[EXERCISE INSTRUCTIONS] Give exactly the lines from the one that contains "The height and" through the end of the entries below, both included; the pictures stay out.

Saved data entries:
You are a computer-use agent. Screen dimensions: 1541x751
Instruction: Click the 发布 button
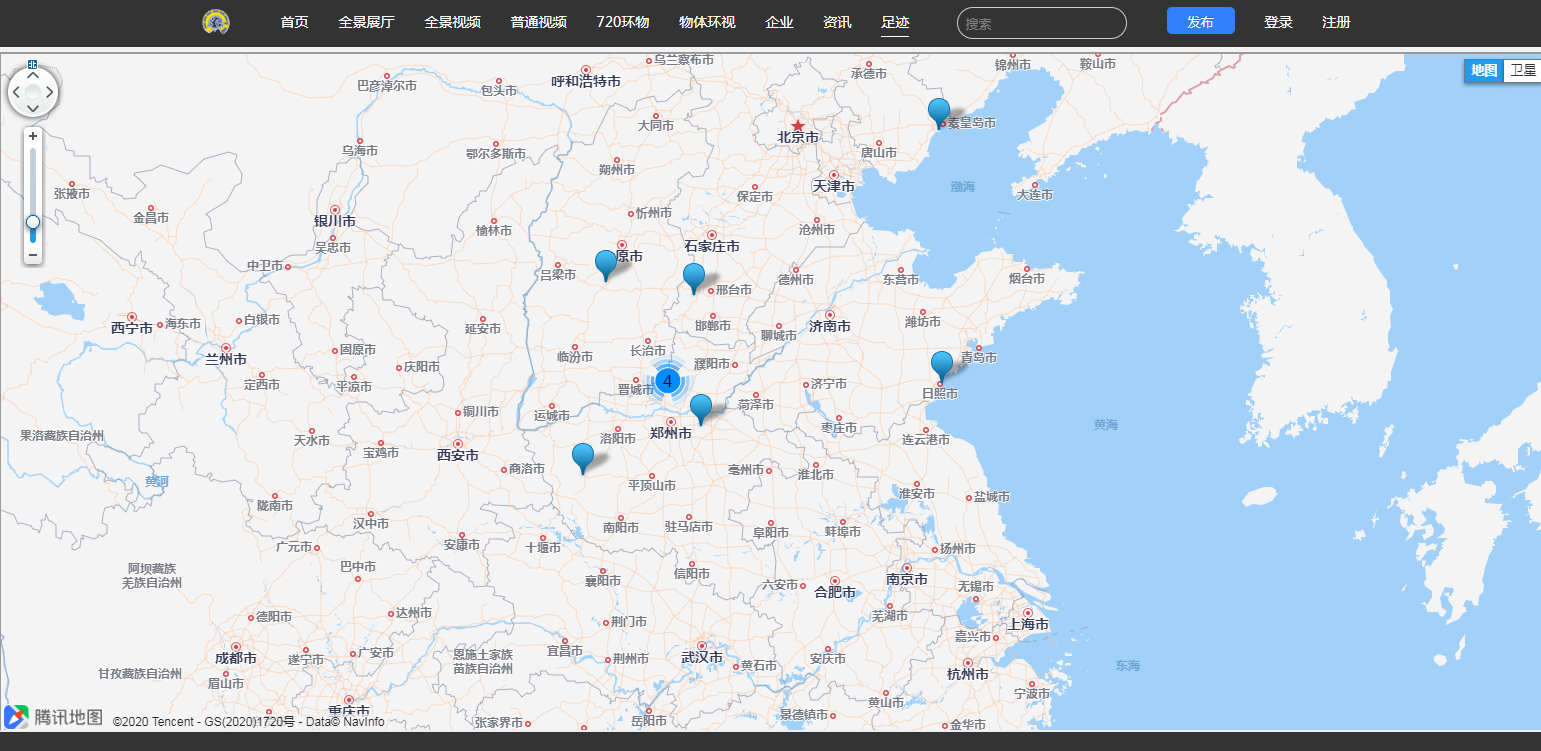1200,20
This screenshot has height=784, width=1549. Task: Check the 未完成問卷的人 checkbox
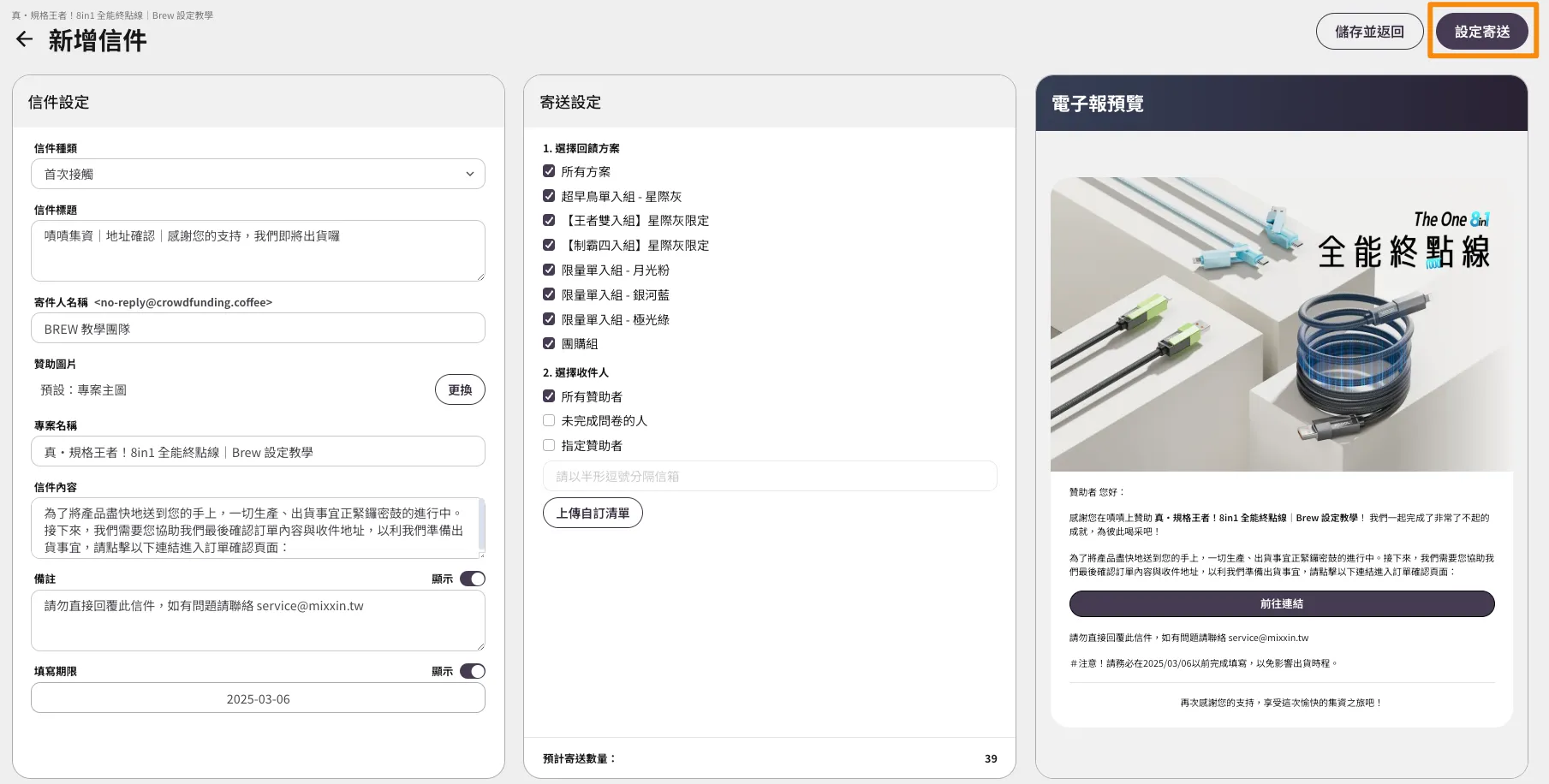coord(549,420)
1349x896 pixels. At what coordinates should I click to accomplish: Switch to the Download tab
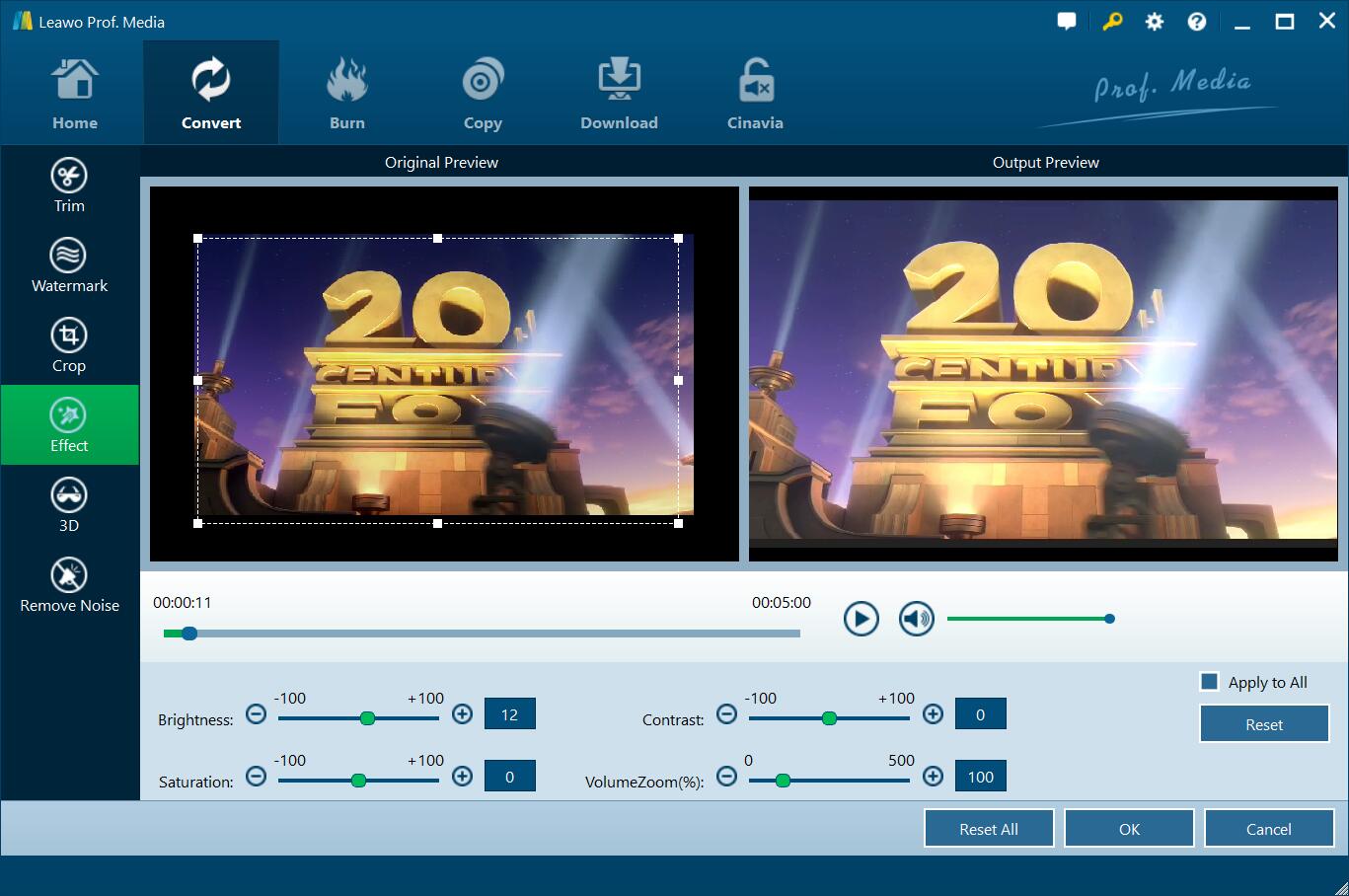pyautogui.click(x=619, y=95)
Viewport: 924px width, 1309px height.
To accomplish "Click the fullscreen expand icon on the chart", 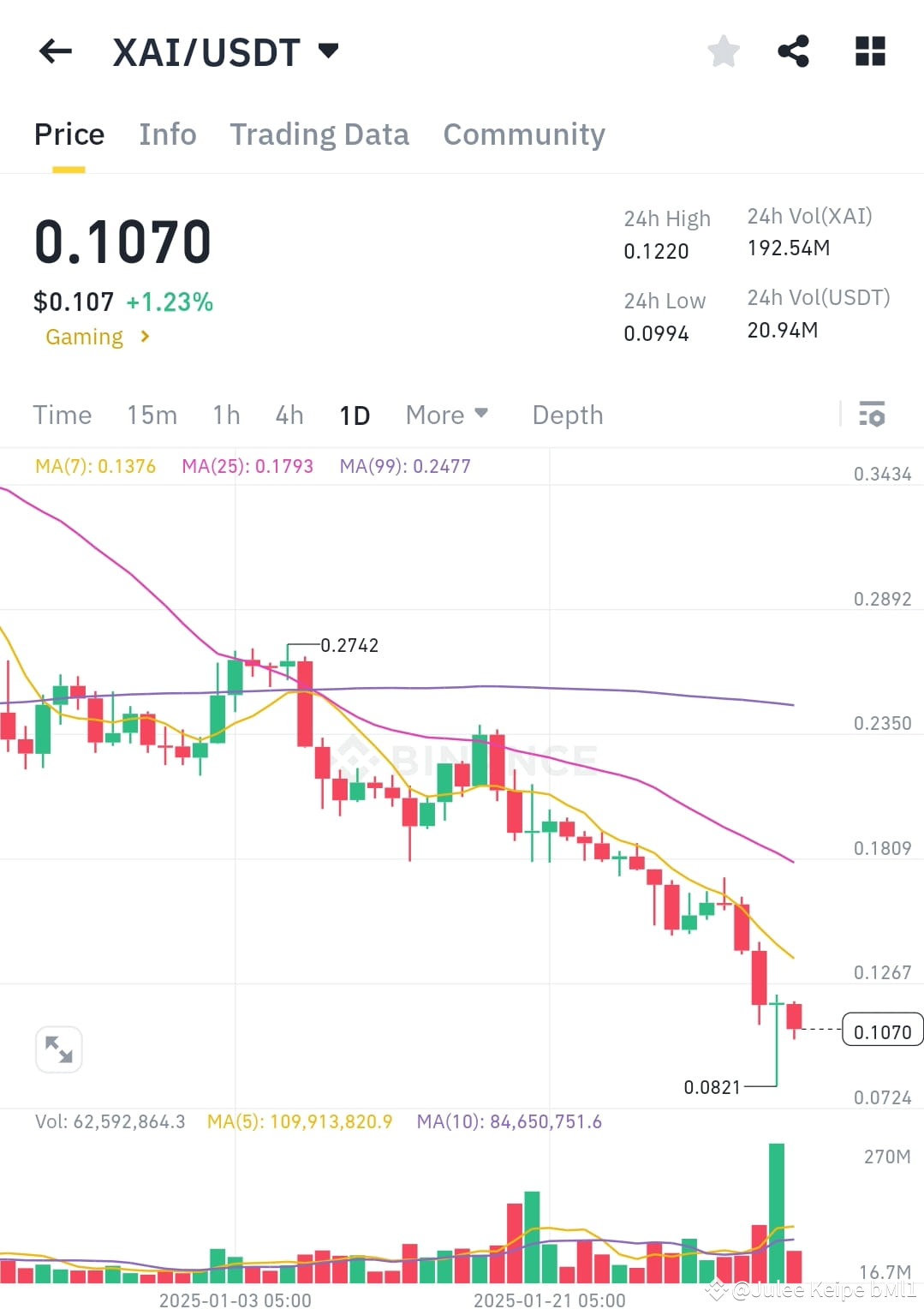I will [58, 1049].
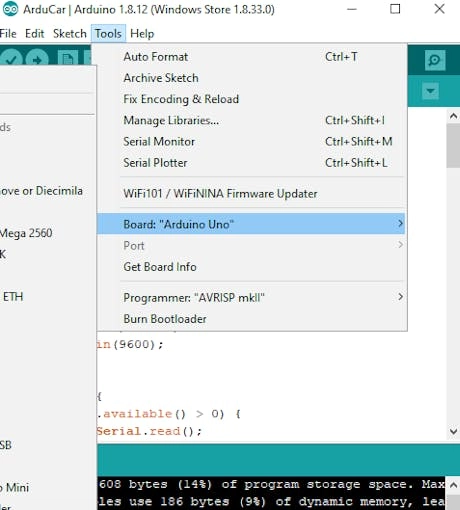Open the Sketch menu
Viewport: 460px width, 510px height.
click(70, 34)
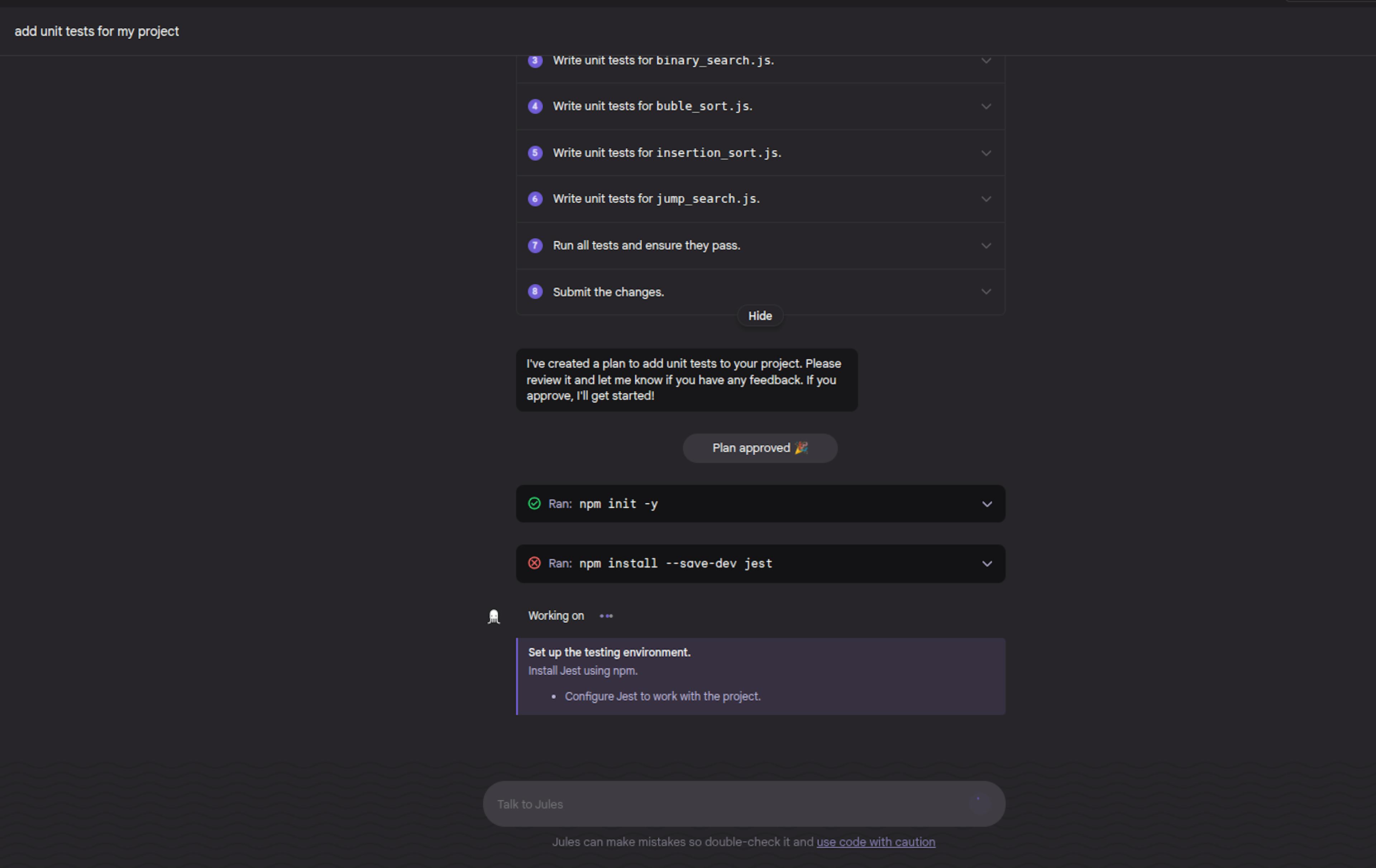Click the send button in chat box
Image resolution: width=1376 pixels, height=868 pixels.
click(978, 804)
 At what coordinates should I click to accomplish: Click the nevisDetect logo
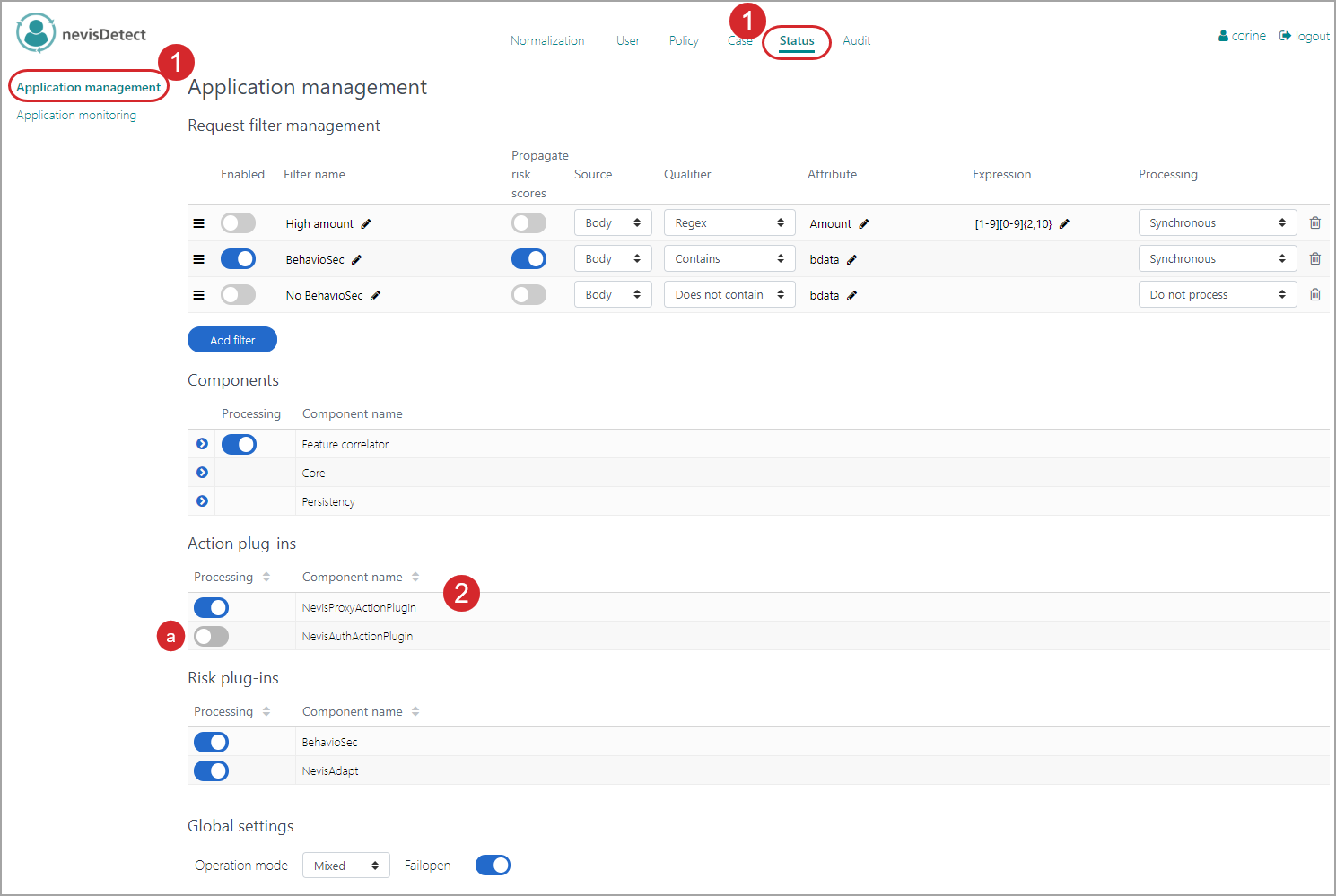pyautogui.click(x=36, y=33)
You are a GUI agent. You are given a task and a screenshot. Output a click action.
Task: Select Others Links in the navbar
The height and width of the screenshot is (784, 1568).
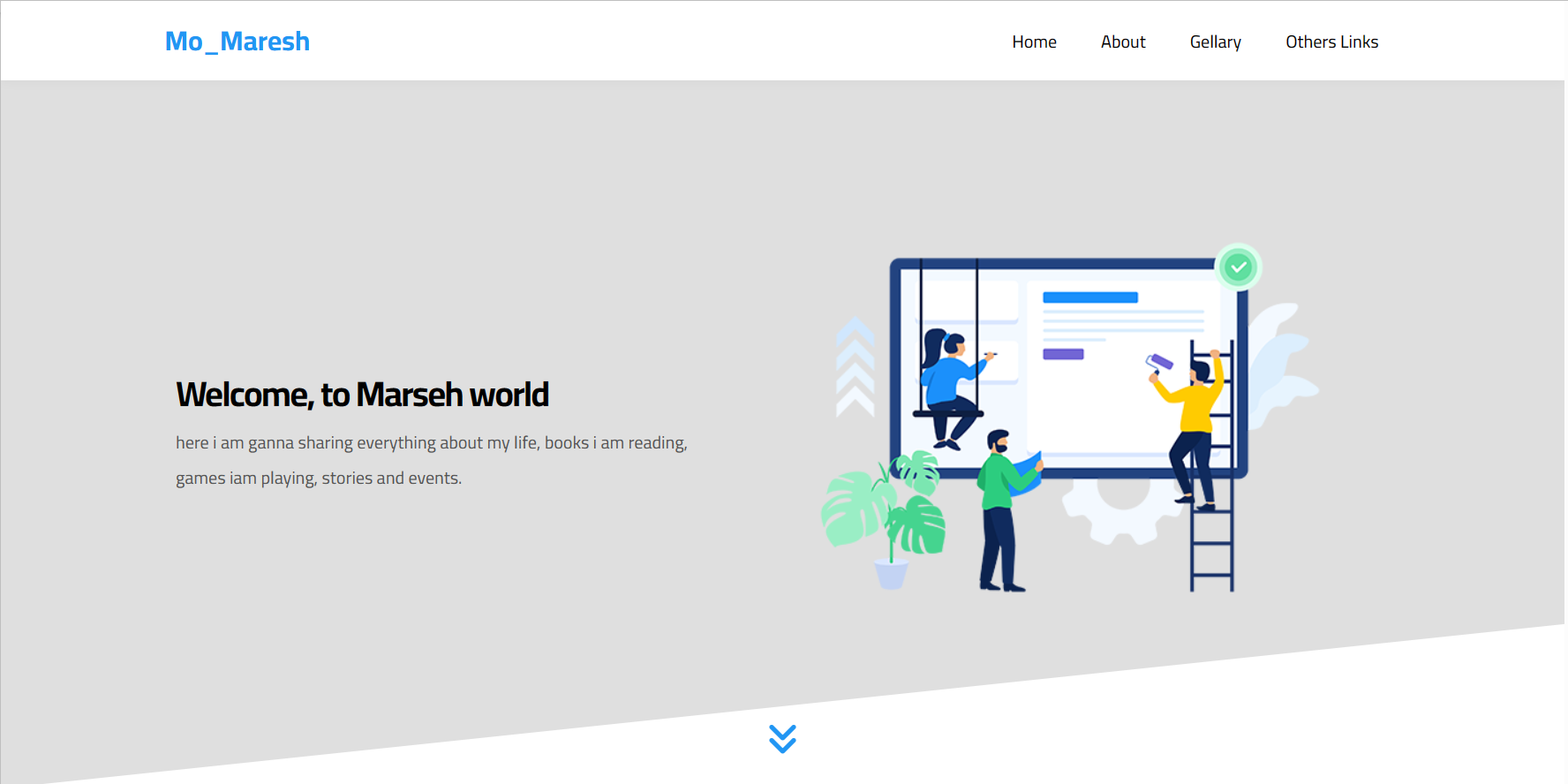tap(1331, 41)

[ANSWER SECTION]
The height and width of the screenshot is (784, 1568).
tap(1331, 41)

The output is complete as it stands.